* EXERCISE AIM
Convert the stretch of rows from the line that contains "Image resolution: width=830" through the line that contains "click(630, 69)" into a numbered list, omitting blank lines.

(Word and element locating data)
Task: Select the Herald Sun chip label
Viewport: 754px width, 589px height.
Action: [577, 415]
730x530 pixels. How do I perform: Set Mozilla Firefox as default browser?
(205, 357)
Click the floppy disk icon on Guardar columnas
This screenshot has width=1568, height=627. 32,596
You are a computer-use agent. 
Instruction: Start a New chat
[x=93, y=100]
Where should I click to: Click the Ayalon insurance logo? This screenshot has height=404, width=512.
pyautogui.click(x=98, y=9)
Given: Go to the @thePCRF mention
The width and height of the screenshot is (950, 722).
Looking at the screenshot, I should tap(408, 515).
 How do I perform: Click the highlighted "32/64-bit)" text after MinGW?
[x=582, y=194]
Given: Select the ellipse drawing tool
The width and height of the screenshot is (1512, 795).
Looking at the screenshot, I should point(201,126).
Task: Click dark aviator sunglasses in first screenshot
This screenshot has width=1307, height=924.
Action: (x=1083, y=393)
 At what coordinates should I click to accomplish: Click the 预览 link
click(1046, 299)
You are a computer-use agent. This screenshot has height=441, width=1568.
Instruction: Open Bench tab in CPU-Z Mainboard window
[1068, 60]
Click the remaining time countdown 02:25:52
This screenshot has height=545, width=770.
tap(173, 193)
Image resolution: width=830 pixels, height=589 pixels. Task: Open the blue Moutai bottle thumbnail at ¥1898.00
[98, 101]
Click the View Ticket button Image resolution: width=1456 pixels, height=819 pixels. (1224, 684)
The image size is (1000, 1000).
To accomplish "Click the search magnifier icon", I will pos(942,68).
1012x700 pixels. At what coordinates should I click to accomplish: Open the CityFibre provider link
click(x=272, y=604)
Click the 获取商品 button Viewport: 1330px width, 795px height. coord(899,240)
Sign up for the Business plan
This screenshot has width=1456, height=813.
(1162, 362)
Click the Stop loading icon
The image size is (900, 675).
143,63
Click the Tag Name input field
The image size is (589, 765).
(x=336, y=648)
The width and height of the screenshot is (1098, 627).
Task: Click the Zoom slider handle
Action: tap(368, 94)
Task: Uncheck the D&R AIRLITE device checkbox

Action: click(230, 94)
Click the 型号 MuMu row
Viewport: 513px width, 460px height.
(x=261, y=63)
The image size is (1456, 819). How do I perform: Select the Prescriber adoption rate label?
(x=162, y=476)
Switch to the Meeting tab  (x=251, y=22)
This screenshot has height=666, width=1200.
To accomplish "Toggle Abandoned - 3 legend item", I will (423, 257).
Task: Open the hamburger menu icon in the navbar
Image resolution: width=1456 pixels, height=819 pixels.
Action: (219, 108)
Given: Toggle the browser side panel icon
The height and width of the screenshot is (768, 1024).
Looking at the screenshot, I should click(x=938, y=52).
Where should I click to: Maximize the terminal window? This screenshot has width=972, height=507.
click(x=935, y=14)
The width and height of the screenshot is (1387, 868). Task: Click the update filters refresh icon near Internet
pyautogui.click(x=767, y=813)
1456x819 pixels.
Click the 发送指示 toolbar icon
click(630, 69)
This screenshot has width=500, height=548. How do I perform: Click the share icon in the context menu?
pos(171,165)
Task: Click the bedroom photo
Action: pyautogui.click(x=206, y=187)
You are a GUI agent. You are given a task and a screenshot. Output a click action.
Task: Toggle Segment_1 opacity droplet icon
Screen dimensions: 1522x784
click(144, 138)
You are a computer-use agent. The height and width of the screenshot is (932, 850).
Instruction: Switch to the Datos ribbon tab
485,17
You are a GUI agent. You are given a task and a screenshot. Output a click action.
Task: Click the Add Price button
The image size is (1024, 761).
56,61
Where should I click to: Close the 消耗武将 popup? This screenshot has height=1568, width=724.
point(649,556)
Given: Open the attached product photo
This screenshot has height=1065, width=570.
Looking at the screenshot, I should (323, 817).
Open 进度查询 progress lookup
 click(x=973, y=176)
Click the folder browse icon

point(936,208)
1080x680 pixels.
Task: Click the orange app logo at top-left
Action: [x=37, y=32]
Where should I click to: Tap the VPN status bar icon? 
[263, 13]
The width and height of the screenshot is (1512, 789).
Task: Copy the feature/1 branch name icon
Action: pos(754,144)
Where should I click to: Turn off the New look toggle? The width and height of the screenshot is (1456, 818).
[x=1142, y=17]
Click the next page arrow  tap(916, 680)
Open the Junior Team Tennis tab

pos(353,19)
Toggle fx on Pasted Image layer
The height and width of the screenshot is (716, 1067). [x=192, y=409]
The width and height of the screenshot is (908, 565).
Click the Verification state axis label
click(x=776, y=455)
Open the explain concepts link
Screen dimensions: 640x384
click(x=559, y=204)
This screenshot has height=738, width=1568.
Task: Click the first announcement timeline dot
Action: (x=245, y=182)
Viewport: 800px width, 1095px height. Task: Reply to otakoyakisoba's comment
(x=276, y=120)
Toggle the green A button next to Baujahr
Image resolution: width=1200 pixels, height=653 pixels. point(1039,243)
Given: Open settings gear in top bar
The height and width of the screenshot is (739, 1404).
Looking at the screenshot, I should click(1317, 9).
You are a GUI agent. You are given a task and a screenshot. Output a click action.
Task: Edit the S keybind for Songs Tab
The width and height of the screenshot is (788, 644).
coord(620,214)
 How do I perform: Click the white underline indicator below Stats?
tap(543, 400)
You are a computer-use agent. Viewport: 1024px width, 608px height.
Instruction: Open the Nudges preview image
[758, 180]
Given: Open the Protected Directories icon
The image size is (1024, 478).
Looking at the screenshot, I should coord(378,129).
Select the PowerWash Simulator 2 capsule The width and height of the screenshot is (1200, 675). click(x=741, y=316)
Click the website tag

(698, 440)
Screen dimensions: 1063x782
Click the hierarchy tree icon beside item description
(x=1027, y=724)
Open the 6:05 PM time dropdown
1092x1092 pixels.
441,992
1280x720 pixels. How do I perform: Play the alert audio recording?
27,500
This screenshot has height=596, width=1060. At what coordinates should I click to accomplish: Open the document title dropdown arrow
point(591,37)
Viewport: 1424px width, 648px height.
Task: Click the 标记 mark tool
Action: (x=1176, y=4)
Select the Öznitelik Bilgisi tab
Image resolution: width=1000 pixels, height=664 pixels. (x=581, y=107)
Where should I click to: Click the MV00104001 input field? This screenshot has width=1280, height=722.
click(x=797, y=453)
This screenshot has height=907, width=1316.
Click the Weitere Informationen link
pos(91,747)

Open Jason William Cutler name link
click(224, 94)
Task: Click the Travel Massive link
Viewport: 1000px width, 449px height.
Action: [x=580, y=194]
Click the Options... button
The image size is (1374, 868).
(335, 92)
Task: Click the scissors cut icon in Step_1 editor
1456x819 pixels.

* ANSWER TO THE EXERCISE
1. Image resolution: width=830 pixels, height=589 pixels. Task: Open the blue Moutai bottle thumbnail at ¥1898.00
2. [98, 101]
3. Click the View Ticket button Image resolution: width=1456 pixels, height=819 pixels. (1224, 684)
4. The image size is (1000, 1000).
5. To accomplish "Click the search magnifier icon", I will pos(942,68).
6. 1012x700 pixels. At what coordinates should I click to accomplish: Open the CityFibre provider link
7. click(x=272, y=604)
8. Click the 获取商品 button Viewport: 1330px width, 795px height. coord(899,240)
9. Sign up for the Business plan
10. This screenshot has width=1456, height=813.
11. (1162, 362)
12. Click the Stop loading icon
13. The image size is (900, 675).
14. 143,63
15. Click the Tag Name input field
16. The image size is (589, 765).
17. (x=336, y=648)
18. The width and height of the screenshot is (1098, 627).
19. Task: Click the Zoom slider handle
20. Action: tap(368, 94)
21. Task: Uncheck the D&R AIRLITE device checkbox
22. Action: click(230, 94)
23. Click the 型号 MuMu row
24. Viewport: 513px width, 460px height.
25. (x=261, y=63)
26. The image size is (1456, 819). How do I perform: Select the Prescriber adoption rate label?
27. (x=162, y=476)
28. Switch to the Meeting tab  (x=251, y=22)
29. This screenshot has height=666, width=1200.
30. To accomplish "Toggle Abandoned - 3 legend item", I will (423, 257).
31. Task: Open the hamburger menu icon in the navbar
32. Image resolution: width=1456 pixels, height=819 pixels.
33. Action: (219, 108)
34. Given: Toggle the browser side panel icon
35. The height and width of the screenshot is (768, 1024).
36. Looking at the screenshot, I should click(x=938, y=52).
37. Where should I click to: Maximize the terminal window? This screenshot has width=972, height=507.
38. click(x=935, y=14)
39. The width and height of the screenshot is (1387, 868). Task: Click the update filters refresh icon near Internet
40. pyautogui.click(x=767, y=813)
41. 1456x819 pixels.
42. Click the 发送指示 toolbar icon
43. click(630, 69)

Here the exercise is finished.